Written request:
In the listing below, change every "open circle" to "hollow circle" and leave everything else the same.

Exercise input:
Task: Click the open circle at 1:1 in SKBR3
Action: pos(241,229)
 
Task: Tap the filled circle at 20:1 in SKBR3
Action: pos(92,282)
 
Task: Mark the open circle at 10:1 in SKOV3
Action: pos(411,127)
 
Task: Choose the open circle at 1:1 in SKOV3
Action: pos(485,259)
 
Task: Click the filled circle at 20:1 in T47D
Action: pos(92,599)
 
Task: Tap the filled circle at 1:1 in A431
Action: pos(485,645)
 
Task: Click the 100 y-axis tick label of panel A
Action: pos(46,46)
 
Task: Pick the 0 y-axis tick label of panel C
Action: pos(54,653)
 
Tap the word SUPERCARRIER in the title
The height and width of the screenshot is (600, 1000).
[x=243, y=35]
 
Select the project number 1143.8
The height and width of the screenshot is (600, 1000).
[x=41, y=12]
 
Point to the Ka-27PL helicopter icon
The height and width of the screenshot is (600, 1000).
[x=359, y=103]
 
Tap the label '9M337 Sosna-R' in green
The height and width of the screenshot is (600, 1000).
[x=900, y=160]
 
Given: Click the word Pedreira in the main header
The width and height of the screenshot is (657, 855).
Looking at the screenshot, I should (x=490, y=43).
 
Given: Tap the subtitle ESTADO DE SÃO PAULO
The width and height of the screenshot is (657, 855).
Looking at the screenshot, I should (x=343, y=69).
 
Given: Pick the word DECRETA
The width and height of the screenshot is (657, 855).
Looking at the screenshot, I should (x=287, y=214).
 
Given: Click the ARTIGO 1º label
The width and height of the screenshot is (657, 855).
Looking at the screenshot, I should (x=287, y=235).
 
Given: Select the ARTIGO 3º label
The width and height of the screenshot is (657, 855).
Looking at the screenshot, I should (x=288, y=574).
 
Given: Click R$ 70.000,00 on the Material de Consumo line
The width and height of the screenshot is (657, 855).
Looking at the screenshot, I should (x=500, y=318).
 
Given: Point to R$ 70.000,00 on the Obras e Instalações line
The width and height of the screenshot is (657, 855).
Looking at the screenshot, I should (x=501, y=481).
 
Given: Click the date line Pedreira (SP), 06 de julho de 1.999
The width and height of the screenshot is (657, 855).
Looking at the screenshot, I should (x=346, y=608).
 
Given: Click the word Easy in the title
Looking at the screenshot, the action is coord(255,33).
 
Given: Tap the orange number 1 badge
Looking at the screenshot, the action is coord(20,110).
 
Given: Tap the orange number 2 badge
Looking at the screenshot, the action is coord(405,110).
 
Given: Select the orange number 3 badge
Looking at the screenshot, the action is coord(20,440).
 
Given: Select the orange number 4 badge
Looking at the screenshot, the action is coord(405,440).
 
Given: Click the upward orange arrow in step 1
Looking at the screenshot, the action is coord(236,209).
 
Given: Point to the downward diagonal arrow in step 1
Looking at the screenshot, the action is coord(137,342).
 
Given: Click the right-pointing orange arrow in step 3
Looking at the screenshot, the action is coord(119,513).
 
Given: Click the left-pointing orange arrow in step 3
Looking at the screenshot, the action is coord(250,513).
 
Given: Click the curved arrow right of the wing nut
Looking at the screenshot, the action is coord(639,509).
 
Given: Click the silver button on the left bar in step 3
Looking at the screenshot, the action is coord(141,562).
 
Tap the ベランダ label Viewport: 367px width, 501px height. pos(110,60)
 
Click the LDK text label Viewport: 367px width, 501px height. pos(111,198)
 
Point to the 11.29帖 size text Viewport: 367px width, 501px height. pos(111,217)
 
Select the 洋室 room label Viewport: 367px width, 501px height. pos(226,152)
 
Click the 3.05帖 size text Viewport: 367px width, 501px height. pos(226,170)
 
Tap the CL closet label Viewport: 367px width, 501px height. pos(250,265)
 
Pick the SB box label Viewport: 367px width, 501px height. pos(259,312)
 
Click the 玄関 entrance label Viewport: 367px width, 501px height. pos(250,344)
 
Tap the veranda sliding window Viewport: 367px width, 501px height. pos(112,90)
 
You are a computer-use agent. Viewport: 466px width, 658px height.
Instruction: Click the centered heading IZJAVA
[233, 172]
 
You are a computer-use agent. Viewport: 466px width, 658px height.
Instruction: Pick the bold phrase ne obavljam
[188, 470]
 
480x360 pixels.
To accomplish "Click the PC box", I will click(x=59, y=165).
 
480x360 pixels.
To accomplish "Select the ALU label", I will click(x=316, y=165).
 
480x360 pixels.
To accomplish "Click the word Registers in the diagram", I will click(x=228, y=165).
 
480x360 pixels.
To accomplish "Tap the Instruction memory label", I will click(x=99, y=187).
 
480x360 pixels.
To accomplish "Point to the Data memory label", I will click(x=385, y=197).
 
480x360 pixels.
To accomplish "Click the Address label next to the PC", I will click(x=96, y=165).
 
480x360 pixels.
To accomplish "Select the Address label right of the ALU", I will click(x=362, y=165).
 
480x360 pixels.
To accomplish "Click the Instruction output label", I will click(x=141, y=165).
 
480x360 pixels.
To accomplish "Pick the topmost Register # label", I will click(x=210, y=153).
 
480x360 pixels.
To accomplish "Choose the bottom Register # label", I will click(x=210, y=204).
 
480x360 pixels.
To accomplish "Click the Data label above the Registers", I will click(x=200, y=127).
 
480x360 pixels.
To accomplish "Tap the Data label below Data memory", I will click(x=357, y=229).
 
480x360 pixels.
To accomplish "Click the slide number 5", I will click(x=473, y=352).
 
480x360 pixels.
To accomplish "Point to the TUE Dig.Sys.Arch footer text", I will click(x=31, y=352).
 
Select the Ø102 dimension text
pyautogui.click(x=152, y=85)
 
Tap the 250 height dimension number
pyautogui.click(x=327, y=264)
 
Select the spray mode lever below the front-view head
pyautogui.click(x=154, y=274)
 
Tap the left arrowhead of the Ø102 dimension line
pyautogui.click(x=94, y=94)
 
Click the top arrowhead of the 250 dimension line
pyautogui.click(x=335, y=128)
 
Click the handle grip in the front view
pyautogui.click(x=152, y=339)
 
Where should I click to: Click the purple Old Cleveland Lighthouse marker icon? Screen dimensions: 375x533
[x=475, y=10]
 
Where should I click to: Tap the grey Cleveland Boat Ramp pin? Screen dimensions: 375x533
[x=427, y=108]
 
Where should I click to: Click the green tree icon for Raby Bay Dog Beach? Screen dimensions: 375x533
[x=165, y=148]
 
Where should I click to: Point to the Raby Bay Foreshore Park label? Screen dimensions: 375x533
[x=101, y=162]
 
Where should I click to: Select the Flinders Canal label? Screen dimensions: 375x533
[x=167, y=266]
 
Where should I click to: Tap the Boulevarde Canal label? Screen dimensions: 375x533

Exercise solution:
Task: Click the hollow circle at 1:1 in SKBR3
Action: pos(241,229)
 
Task: Tap the filled circle at 20:1 in SKBR3
Action: pos(92,282)
 
Task: Mark the hollow circle at 10:1 in SKOV3
Action: pos(411,127)
 
Task: Choose the hollow circle at 1:1 in SKOV3
Action: pos(485,259)
 
Task: Click the filled circle at 20:1 in T47D
Action: pos(92,599)
 
Task: Tap the filled circle at 1:1 in A431
Action: pos(485,645)
 
Task: Click the 100 y-axis tick label of panel A
Action: pos(46,46)
 
Task: Pick the 0 y-axis tick label of panel C
Action: pos(54,653)
 
Tap the word SUPERCARRIER in the title
The height and width of the screenshot is (600, 1000).
[x=243, y=35]
 
Select the project number 1143.8
The height and width of the screenshot is (600, 1000).
[x=41, y=12]
 
Point to the Ka-27PL helicopter icon
The height and width of the screenshot is (600, 1000).
[x=359, y=103]
 
Tap the label '9M337 Sosna-R' in green
The height and width of the screenshot is (600, 1000).
[x=900, y=160]
 
Given: Click the word Pedreira in the main header
The width and height of the screenshot is (657, 855).
Looking at the screenshot, I should (x=490, y=43).
 
Given: Tap the subtitle ESTADO DE SÃO PAULO
The width and height of the screenshot is (657, 855).
Looking at the screenshot, I should (x=343, y=69).
 
Given: Pick the word DECRETA
The width and height of the screenshot is (657, 855).
Looking at the screenshot, I should (x=287, y=214).
 
Given: Click the ARTIGO 1º label
The width and height of the screenshot is (657, 855).
Looking at the screenshot, I should (x=287, y=235).
 
Given: Select the ARTIGO 3º label
The width and height of the screenshot is (657, 855).
Looking at the screenshot, I should (x=288, y=574).
 
Given: Click R$ 70.000,00 on the Material de Consumo line
The width and height of the screenshot is (657, 855).
Looking at the screenshot, I should (x=500, y=318).
 
Given: Point to R$ 70.000,00 on the Obras e Instalações line
The width and height of the screenshot is (657, 855).
Looking at the screenshot, I should (x=501, y=481).
 
Given: Click the date line Pedreira (SP), 06 de julho de 1.999
The width and height of the screenshot is (657, 855).
Looking at the screenshot, I should (x=346, y=608).
 
Given: Click the word Easy in the title
Looking at the screenshot, the action is coord(255,33).
 
Given: Tap the orange number 1 badge
Looking at the screenshot, the action is coord(20,110).
 
Given: Tap the orange number 2 badge
Looking at the screenshot, the action is coord(405,110).
 
Given: Select the orange number 3 badge
Looking at the screenshot, the action is coord(20,440).
 
Given: Select the orange number 4 badge
Looking at the screenshot, the action is coord(405,440).
 
Given: Click the upward orange arrow in step 1
Looking at the screenshot, the action is coord(236,209).
 
Given: Point to the downward diagonal arrow in step 1
Looking at the screenshot, the action is coord(137,342).
 
Given: Click the right-pointing orange arrow in step 3
Looking at the screenshot, the action is coord(119,513).
 
Given: Click the left-pointing orange arrow in step 3
Looking at the screenshot, the action is coord(250,513).
 
Given: Click the curved arrow right of the wing nut
Looking at the screenshot, the action is coord(639,509).
 
Given: Click the silver button on the left bar in step 3
Looking at the screenshot, the action is coord(141,562).
 
Tap the ベランダ label Viewport: 367px width, 501px height. pos(110,60)
 
Click the LDK text label Viewport: 367px width, 501px height. pos(111,198)
 
Point to the 11.29帖 size text Viewport: 367px width, 501px height. pos(111,217)
 
Select the 洋室 room label Viewport: 367px width, 501px height. pos(226,152)
 
Click the 3.05帖 size text Viewport: 367px width, 501px height. pos(226,170)
 
Tap the CL closet label Viewport: 367px width, 501px height. pos(250,265)
 
Pick the SB box label Viewport: 367px width, 501px height. pos(259,312)
 
Click the 玄関 entrance label Viewport: 367px width, 501px height. pos(250,344)
 
Tap the veranda sliding window Viewport: 367px width, 501px height. pos(112,90)
 
You are a computer-use agent. Viewport: 466px width, 658px height.
Instruction: Click the centered heading IZJAVA
[233, 172]
 
You are a computer-use agent. Viewport: 466px width, 658px height.
Instruction: Pick the bold phrase ne obavljam
[188, 470]
 
480x360 pixels.
To accomplish "Click the PC box", I will click(x=59, y=165).
 
480x360 pixels.
To accomplish "Select the ALU label", I will click(x=316, y=165).
 
480x360 pixels.
To accomplish "Click the word Registers in the diagram", I will click(x=228, y=165).
 
480x360 pixels.
To accomplish "Tap the Instruction memory label", I will click(x=99, y=187).
 
480x360 pixels.
To accomplish "Point to the Data memory label", I will click(x=385, y=197).
 
480x360 pixels.
To accomplish "Click the Address label next to the PC", I will click(x=96, y=165).
 
480x360 pixels.
To accomplish "Select the Address label right of the ALU", I will click(x=362, y=165).
 
480x360 pixels.
To accomplish "Click the Instruction output label", I will click(x=141, y=165).
 
480x360 pixels.
To accomplish "Pick the topmost Register # label", I will click(x=210, y=153).
 
480x360 pixels.
To accomplish "Choose the bottom Register # label", I will click(x=210, y=204).
 
480x360 pixels.
To accomplish "Click the Data label above the Registers", I will click(x=200, y=127).
 
480x360 pixels.
To accomplish "Tap the Data label below Data memory", I will click(x=357, y=229).
 
480x360 pixels.
To accomplish "Click the slide number 5", I will click(x=473, y=352).
 
480x360 pixels.
To accomplish "Point to the TUE Dig.Sys.Arch footer text", I will click(x=31, y=352).
 
Select the Ø102 dimension text
pyautogui.click(x=152, y=85)
 
Tap the 250 height dimension number
pyautogui.click(x=327, y=264)
 
Select the spray mode lever below the front-view head
pyautogui.click(x=154, y=274)
 
Tap the left arrowhead of the Ø102 dimension line
pyautogui.click(x=94, y=94)
 
Click the top arrowhead of the 250 dimension line
pyautogui.click(x=335, y=128)
 
Click the handle grip in the front view
pyautogui.click(x=152, y=339)
 
Where should I click to: Click the purple Old Cleveland Lighthouse marker icon? Screen dimensions: 375x533
[x=475, y=10]
 
Where should I click to: Tap the grey Cleveland Boat Ramp pin? Screen dimensions: 375x533
[x=427, y=108]
 
Where should I click to: Click the green tree icon for Raby Bay Dog Beach? Screen dimensions: 375x533
[x=165, y=148]
 
Where should I click to: Point to the Raby Bay Foreshore Park label? Screen dimensions: 375x533
[x=101, y=162]
 
Where should I click to: Select the Flinders Canal label? Screen dimensions: 375x533
[x=167, y=266]
 
Where should I click to: Tap the Boulevarde Canal label? Screen dimensions: 375x533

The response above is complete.